Из избранного

Константин Жибуртович: литературный дневник

Ольга Нэлт, психолог:


Довольно существенная часть нынешнего общества (по крайней мере, постсоветского) является носителем нарциссической травмы.


Что, среди прочего, характерно для такой организации личности?


- Отношение и к себе, и к другим как к функции;
- высокие требования;
- презрение и безжалостность к тому, кто этим требованиям не соответствует (включая себя);
- ощущение, что любить можно только успешных/сильных/умных: в общем, любовь нужно заслужить;
- как следствие, настоятельная, жизнеобразующая потребность быть как можно более безупречным;
- потребность справляться и быть на высоте;
- отсутствие права на ошибку;
- сложно переносимое сочувствие к себе ("не надо меня жалеть, жалость унижает");
- невозможность проявить слабость, некомпетентность - и вообще любую уязвимость;
- как следствие, бессознательная ярость к проявлению слабости и уязвимости у других;
- а ещё, если посмотреть пристально - высокая чувствительность к опасности поражения достоинства.


То, в чём мы сейчас крутимся в связи с некоторыми последними новостями и событиями - как мне кажется, часть нарциссической травмы.


Обществу, в общем-то, если вдуматься, не слишком выгодно наказывать того, кто совершил ошибку. Выгодно - возмещать ущерб, исправлять.

Что нужно сделать:
a - Переведите на английский это предложение из отрывка о нарциссической травме: «Обществу, в общем-то, если вдуматься, не слишком выгодно наказывать того, кто совершил ошибку.»
b - Продолжите отрывок о нарциссической травме, начав сразу после его последнего предложения.

Исходные данные:
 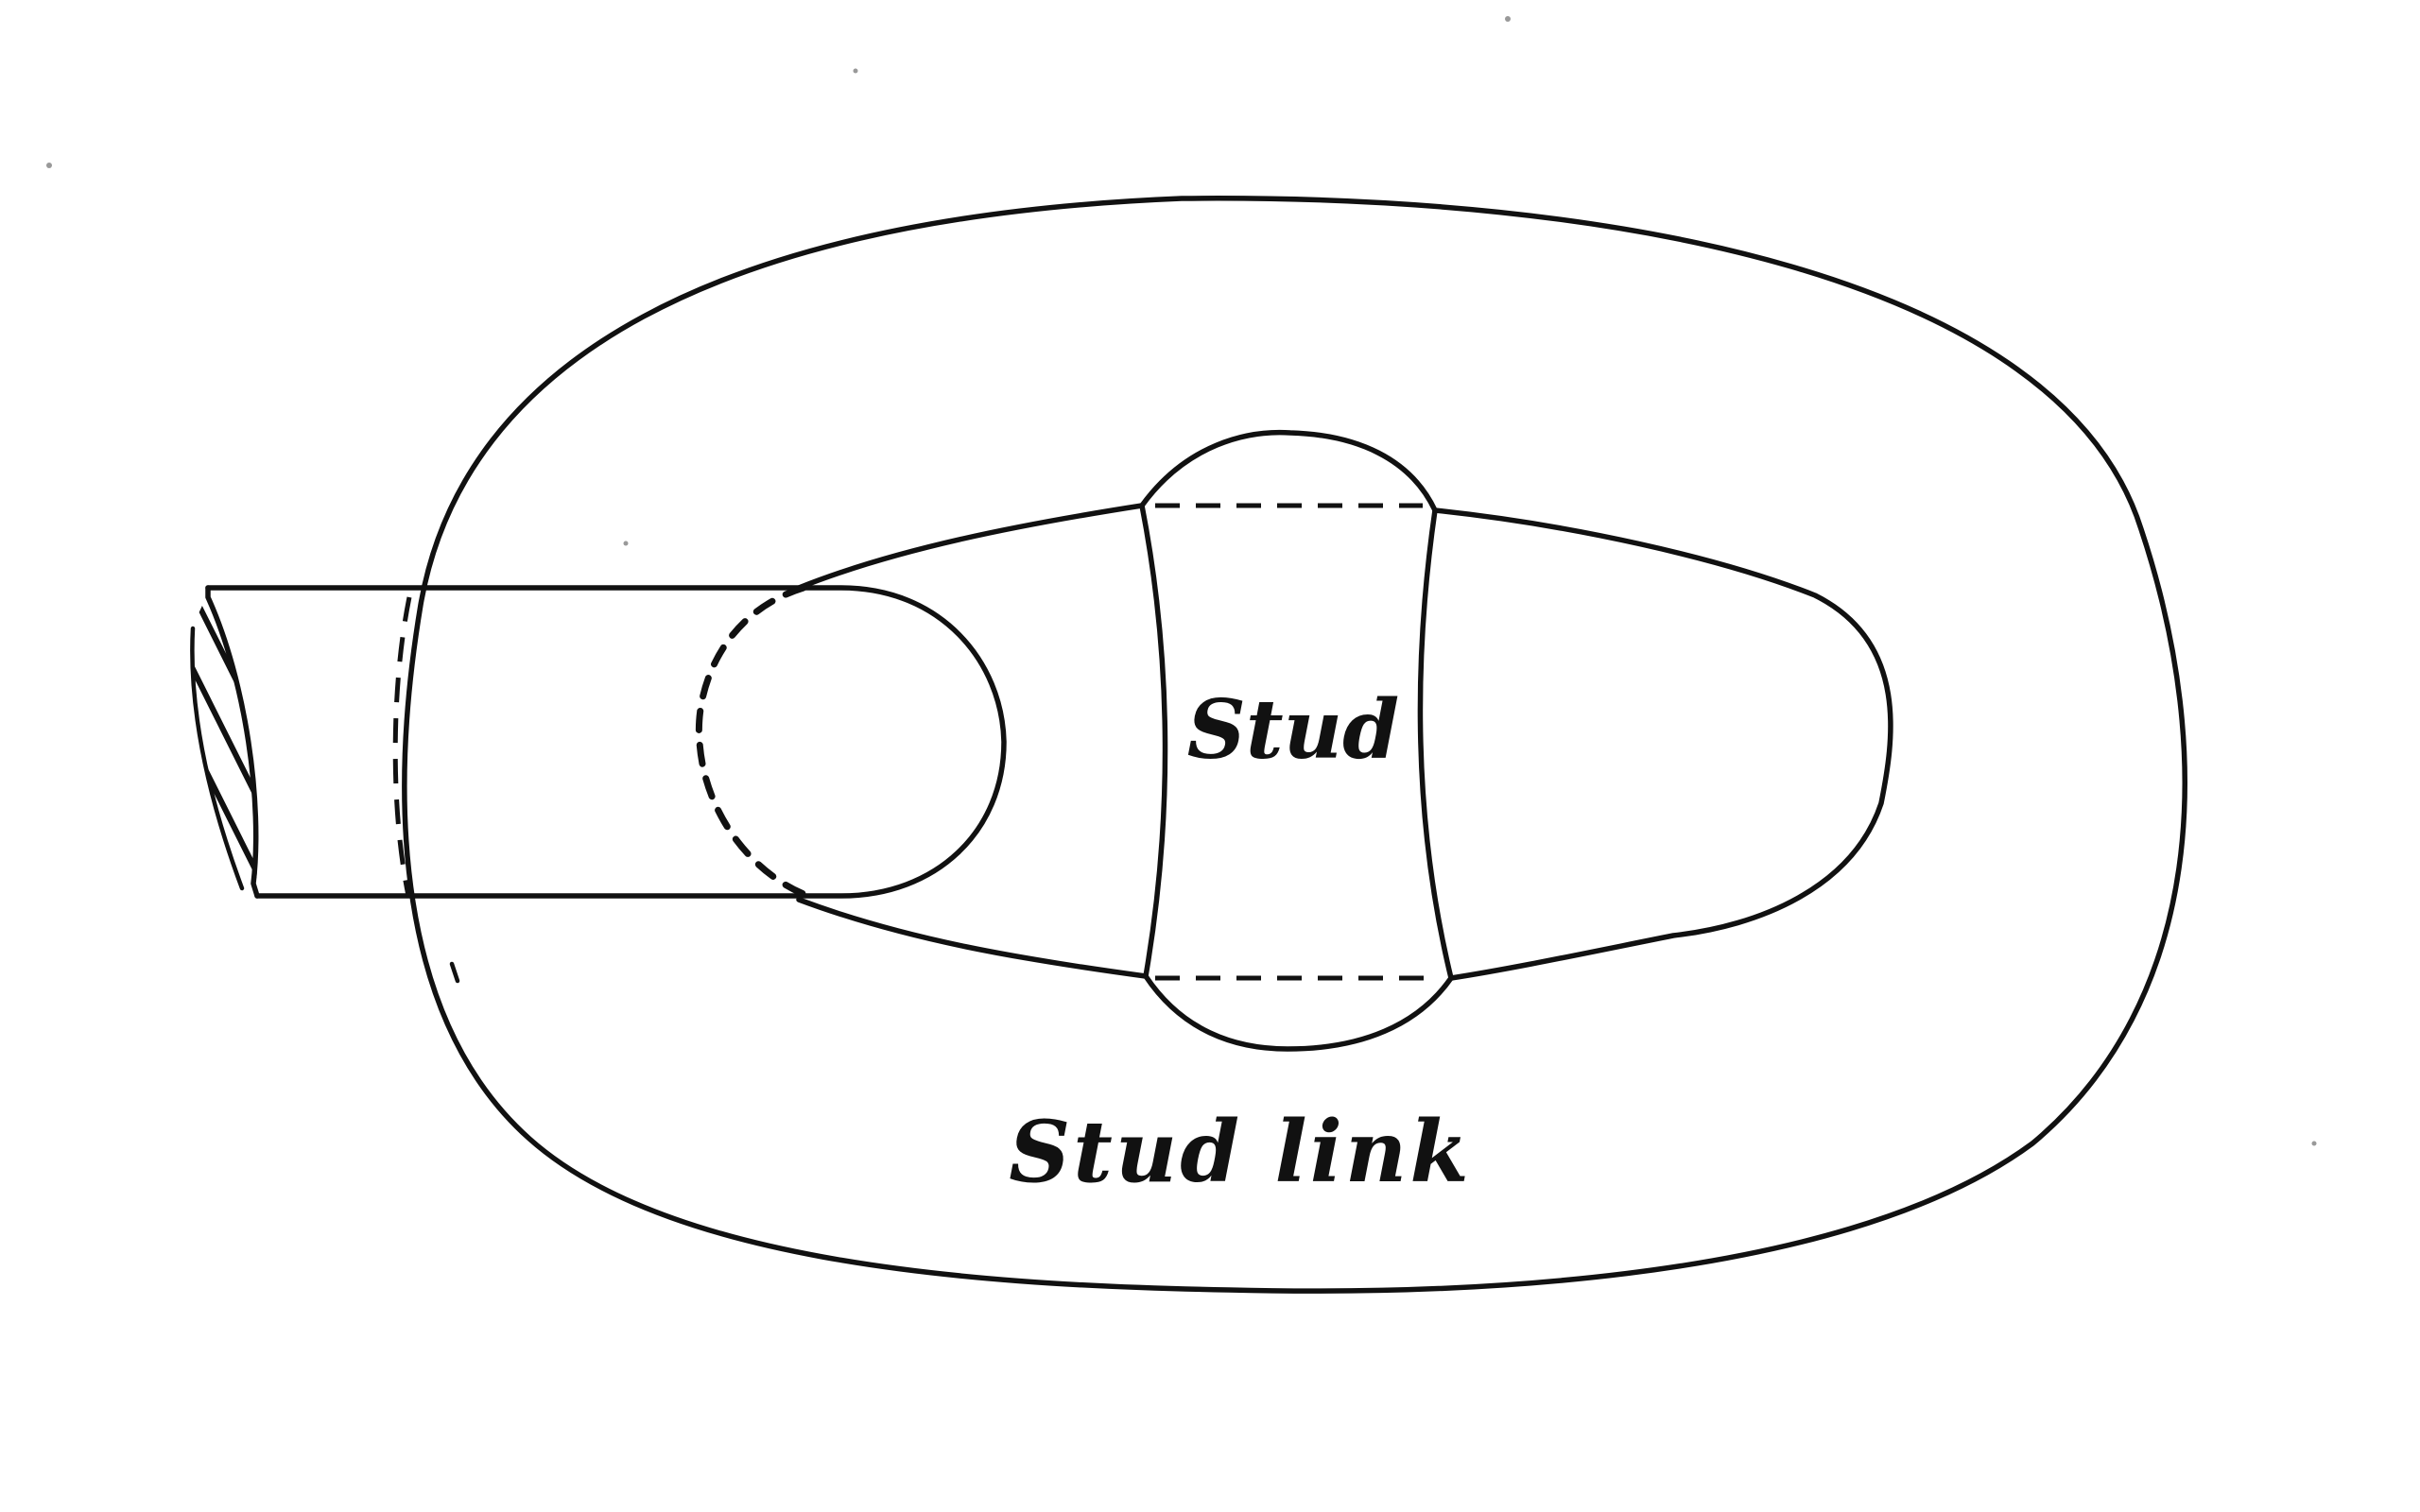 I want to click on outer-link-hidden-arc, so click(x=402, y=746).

--

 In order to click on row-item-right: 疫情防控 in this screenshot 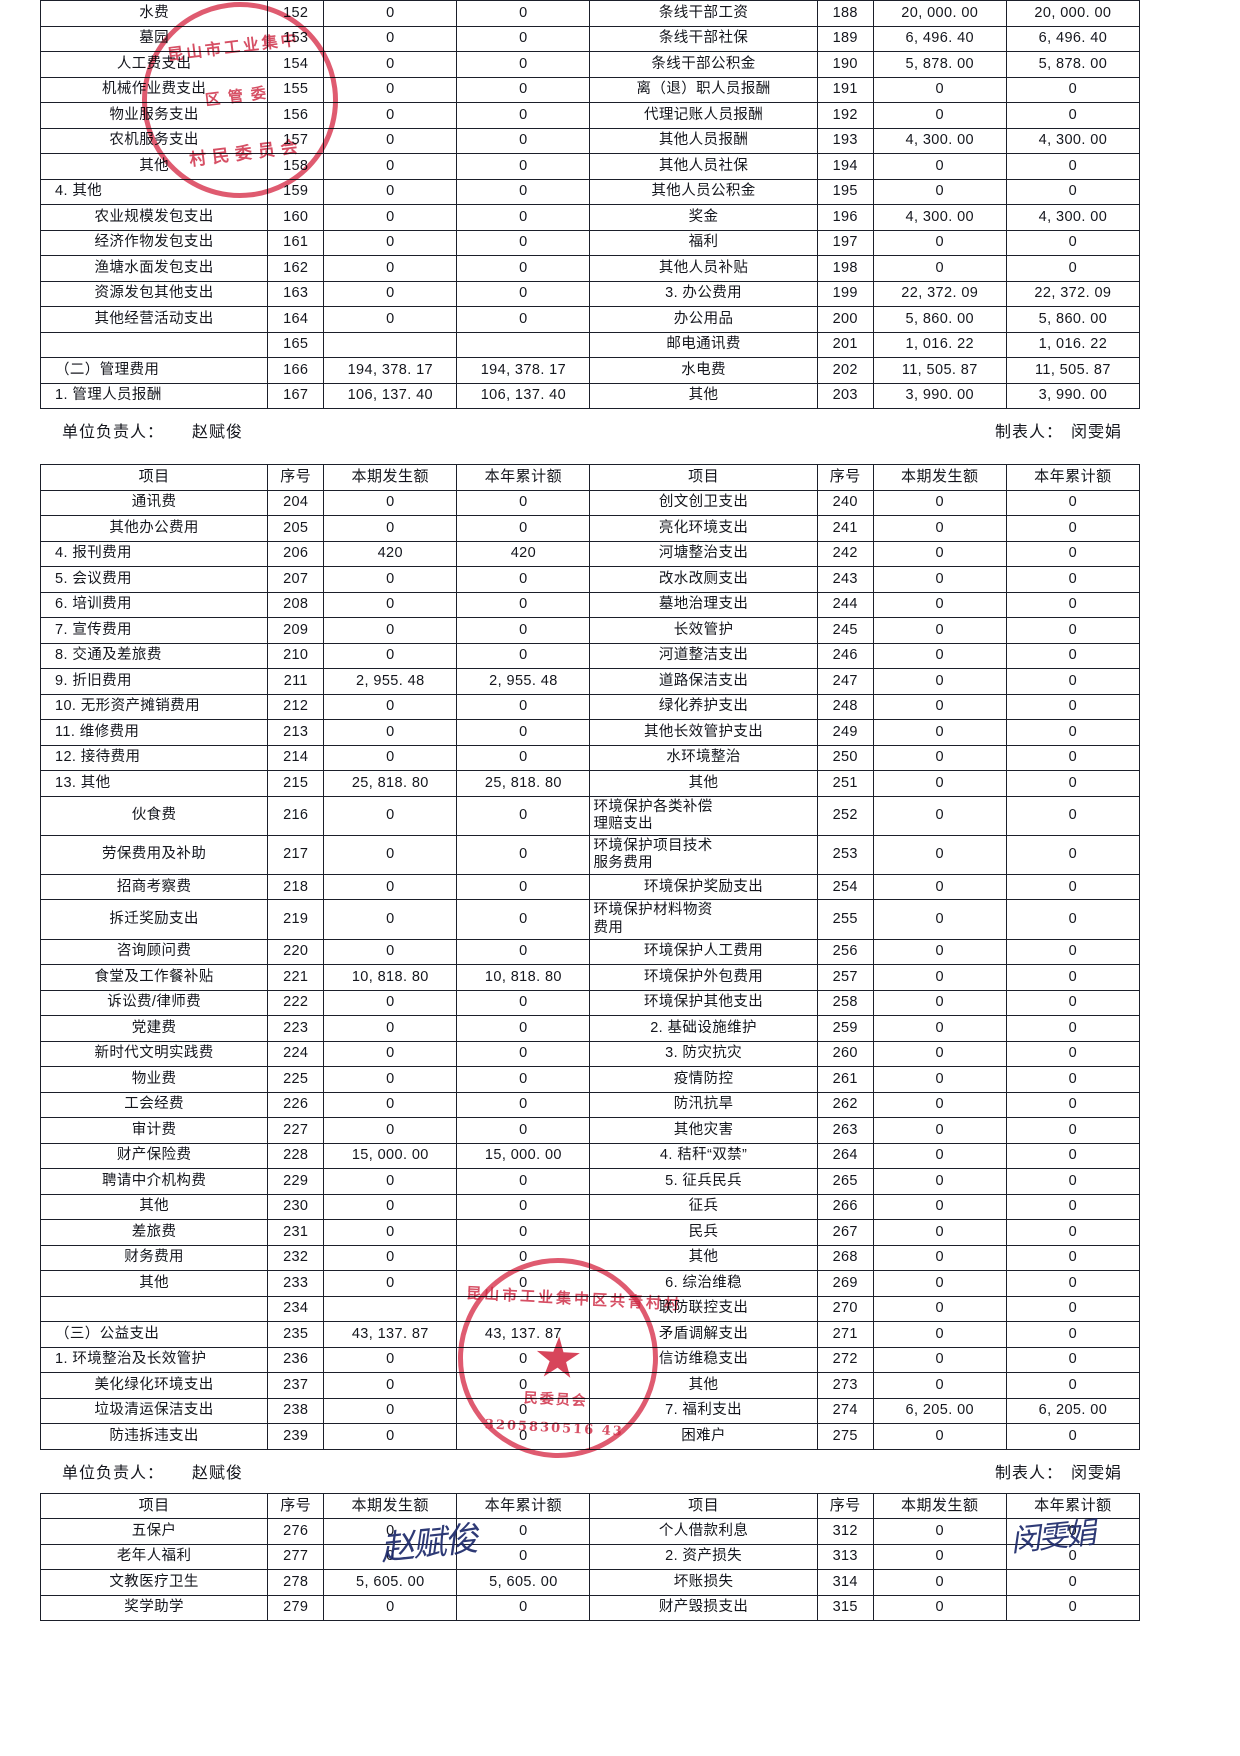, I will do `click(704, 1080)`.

Ответы:
a - By and large, if you think it over, society doesn't gain much from punishing someone who has made a mistake.

b -
Но что мы видим? Основной целью часто становится именно и только наказание, унижение, остракизм, дискриминация.


Вся эта дикая культура кэнселлинга, всё это – до зубовного скрежета знакомое "запрещать и не пущать", "мы решительно осуждаем комсомольца Сидорова", - всё это следствие абсолютной нетерпимости к ошибке и потребности дистанцироваться от всего, что могло бы навести на тень мысли о собственном совершенстве.


Это он - не я - таков. Во мне этого нет и быть не может.


Простая, в общем-то, мысль о том, что все оступаются, и уж тем более совершают ошибки, остаётся где-то за краем сознания.


Нарциссический, пограничный мир чёрно-бел. Хорошие люди не оступаются и не ошибаются, это удел негодяев, нелюдей, а потому нет смысла даже в самой концепции милосердия.


Сейчас много говорят о том, что вобла делает всё чёрно-белым, и тут не до человечности. Но мало кто говорит об этом с сожалением. Большинство - кажется, с какой-то непонятной радостью и одобрением.


"Наконец-то! Наконец-то не надо разбираться во всех этих оттенках серого!" (Написала и поняла, что это не метафора даже, вот буквально так и пишут иногда).


Он оступился, ату его! Акела промахнулся! Враг народа! Расчехлились! Я всегда знал, гнилое нутро!


Ни удивления, ни сомнений, ни попыток прояснить, ни сожаления.


Радость и ярость. Удовлетворение даже какое-то звучит во всех этих репликах типа "яке кончено", "вы - дно".


Казалось бы, ужаснуться, замкнуться, не читать, не видеть. Но нет, ищут - и, найдя, набрасываются.


С чего бы?


Ну, например, с того, что вытесненная Тень никуда не делась. Она требует: посмотри же на меня! И человек видит. Видит во всех, кроме себя. И увидев, набрасывается с кулаками, в надежде уничтожить её вместе с носителем. Но уничтожает только носителя. Тень остаётся. В нём. Внутри.


Потому что любой живой человек ошибается. Оступается. Обижает других. Делает больно. Бывает слаб, неумел, глуп, труслив. Бывает жесток. Бывает способен на подлость и низость.


Потому что человек без права на ошибку, искупление и милосердие это глубоко несчастный и очень опасный для общества человек.


Безумие - этого не понимать.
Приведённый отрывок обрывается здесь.